THE PROBLEM
Only a number is expected in reply: the number of lines below that include the word "each".

SUPPLIED DATA

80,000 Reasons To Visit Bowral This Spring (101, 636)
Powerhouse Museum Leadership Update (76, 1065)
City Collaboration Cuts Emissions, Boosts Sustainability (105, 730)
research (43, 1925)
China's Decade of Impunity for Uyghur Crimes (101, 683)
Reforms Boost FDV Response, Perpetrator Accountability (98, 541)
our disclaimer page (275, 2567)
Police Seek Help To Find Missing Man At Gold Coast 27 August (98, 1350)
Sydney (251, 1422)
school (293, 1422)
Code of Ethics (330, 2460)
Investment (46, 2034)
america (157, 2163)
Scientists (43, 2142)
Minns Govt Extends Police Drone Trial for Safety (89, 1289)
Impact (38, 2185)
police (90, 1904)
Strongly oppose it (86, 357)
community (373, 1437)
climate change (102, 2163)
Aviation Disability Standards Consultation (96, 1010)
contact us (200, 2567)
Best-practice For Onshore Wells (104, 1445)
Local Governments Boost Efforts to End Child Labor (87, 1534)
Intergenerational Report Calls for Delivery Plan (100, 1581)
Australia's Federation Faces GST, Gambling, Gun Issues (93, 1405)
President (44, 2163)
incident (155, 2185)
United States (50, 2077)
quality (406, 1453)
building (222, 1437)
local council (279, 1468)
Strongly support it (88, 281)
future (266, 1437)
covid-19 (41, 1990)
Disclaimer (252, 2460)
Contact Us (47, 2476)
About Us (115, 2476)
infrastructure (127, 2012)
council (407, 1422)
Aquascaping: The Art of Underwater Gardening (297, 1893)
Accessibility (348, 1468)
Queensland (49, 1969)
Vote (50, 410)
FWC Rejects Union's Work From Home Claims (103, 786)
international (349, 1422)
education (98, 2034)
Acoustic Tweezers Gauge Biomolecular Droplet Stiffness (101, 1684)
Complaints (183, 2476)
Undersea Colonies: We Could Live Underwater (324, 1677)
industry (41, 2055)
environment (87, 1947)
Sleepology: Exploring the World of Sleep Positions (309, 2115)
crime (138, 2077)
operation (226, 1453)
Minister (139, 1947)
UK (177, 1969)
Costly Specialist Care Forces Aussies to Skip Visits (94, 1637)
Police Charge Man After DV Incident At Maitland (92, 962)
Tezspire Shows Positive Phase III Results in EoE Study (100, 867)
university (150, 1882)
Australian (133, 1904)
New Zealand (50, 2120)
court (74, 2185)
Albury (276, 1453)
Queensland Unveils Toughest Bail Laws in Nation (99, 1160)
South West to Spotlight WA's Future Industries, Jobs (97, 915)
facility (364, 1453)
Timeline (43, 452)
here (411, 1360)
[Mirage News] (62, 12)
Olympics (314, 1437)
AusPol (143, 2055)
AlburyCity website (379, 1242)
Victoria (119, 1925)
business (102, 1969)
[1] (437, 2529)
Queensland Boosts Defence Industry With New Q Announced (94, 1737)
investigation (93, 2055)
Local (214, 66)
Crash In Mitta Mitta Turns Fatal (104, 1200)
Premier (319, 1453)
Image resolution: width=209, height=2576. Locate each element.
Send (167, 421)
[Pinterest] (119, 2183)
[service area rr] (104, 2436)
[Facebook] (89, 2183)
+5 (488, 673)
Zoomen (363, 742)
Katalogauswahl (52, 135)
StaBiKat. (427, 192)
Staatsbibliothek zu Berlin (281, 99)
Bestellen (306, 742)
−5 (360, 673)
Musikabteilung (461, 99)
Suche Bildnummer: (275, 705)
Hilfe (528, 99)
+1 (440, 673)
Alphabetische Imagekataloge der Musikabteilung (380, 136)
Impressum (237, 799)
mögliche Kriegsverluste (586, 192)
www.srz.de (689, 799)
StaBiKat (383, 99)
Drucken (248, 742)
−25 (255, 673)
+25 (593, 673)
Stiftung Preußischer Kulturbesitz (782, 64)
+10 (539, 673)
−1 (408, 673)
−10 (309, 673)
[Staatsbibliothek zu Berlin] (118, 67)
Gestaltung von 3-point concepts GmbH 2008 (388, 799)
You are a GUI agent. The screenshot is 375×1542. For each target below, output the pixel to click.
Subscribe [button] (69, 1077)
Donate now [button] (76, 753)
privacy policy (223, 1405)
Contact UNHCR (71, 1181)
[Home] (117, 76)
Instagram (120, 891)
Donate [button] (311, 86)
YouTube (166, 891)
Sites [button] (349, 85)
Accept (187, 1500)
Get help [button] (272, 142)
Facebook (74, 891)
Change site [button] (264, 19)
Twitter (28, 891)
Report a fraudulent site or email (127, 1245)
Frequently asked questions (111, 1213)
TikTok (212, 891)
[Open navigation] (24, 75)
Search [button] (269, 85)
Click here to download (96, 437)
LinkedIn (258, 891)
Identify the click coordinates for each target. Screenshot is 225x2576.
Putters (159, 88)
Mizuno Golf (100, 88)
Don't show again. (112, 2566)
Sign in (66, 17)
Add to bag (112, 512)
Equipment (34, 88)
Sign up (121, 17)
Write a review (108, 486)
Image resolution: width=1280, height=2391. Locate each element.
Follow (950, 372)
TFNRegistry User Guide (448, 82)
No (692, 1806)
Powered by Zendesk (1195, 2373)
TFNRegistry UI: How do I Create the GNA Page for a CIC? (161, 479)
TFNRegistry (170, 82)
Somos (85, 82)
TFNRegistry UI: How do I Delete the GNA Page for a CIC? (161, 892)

YOUR SOLUTION
4